MARK ALLEN BROWN, Appellee
On Appeal from the 246th District Court
Harris County, Texas
Trial Court Case No. 2009-47145
MEMORANDUM OPINION
When Lisa Okoh-Brown and Mark Brown divorced in Texas, they agreed
that Mark would receive a condominium located in Tampa, Florida as part of the
marital property division. Mark defaulted on the condominium’s note, and the
bank named Lisa as a defendant in a Florida foreclosure proceeding. Lisa sought
to extricate herself from the Florida proceeding by filing a motion to enforce the
Texas divorce decree, in which she asked the Texas court to require Mark to
procure her dismissal from the foreclosure action and to comply with the divorce
decree’s indemnification provisions.
The divorce court dismissed the motion for lack of subject-matter
jurisdiction. Lisa appeals. In response, Mark moves to dismiss the appeal as
moot. 1
We affirm in part, reverse in part, and remand.
Background
Two years after the trial court signed an agreed final divorce decree in Harris
County, Lisa was served with a complaint naming her as a defendant in a
foreclosure action filed in Hillsborough County, Florida. The foreclosure action,
instituted by U.S. Bank N.A., concerned the Tampa condominium that Mark had
received in the divorce.

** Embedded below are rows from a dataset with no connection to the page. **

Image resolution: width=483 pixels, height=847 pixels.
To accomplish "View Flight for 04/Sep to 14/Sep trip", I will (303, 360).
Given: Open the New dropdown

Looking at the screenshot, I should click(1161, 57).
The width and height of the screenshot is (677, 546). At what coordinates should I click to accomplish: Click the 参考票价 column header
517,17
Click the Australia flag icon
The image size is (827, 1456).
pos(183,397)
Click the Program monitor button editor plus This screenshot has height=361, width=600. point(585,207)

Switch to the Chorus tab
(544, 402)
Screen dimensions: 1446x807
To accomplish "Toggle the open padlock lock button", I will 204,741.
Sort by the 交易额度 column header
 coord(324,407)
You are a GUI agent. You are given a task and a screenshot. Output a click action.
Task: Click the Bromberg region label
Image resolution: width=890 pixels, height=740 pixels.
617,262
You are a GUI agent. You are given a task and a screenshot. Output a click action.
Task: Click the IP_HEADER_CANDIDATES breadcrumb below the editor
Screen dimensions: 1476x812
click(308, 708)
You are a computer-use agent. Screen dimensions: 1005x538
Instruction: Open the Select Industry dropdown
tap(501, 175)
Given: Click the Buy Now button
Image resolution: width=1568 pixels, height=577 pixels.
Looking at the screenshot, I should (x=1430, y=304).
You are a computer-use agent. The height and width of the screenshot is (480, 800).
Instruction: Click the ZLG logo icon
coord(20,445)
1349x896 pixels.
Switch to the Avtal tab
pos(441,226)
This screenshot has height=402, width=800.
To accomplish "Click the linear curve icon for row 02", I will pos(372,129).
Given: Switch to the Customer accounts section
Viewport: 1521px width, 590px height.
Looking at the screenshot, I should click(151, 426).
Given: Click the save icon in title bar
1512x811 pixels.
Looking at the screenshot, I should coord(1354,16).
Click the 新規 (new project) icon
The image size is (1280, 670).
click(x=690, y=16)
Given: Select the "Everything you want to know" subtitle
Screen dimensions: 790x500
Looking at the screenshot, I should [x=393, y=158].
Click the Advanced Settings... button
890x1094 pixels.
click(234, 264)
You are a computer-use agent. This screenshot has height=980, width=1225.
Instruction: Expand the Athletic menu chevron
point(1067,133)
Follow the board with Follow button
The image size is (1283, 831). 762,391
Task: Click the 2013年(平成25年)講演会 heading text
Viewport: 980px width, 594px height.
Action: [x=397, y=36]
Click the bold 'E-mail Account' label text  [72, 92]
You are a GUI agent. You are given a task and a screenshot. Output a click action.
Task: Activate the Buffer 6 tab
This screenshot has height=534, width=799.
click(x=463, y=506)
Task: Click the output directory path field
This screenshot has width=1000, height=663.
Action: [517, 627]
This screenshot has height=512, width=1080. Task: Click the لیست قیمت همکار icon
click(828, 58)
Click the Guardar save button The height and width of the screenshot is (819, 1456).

Lisa hired counsel to appear on her behalf in the Florida
suit.
In response to the Florida suit, Lisa also petitioned the Texas divorce court
for enforcement of the parties’ marital property division agreement, asking that
1
We grant Mark’s motion for leave to file an out-of-time response and construe the
accompanying brief and affidavit together as a request to dismiss the appeal as
moot.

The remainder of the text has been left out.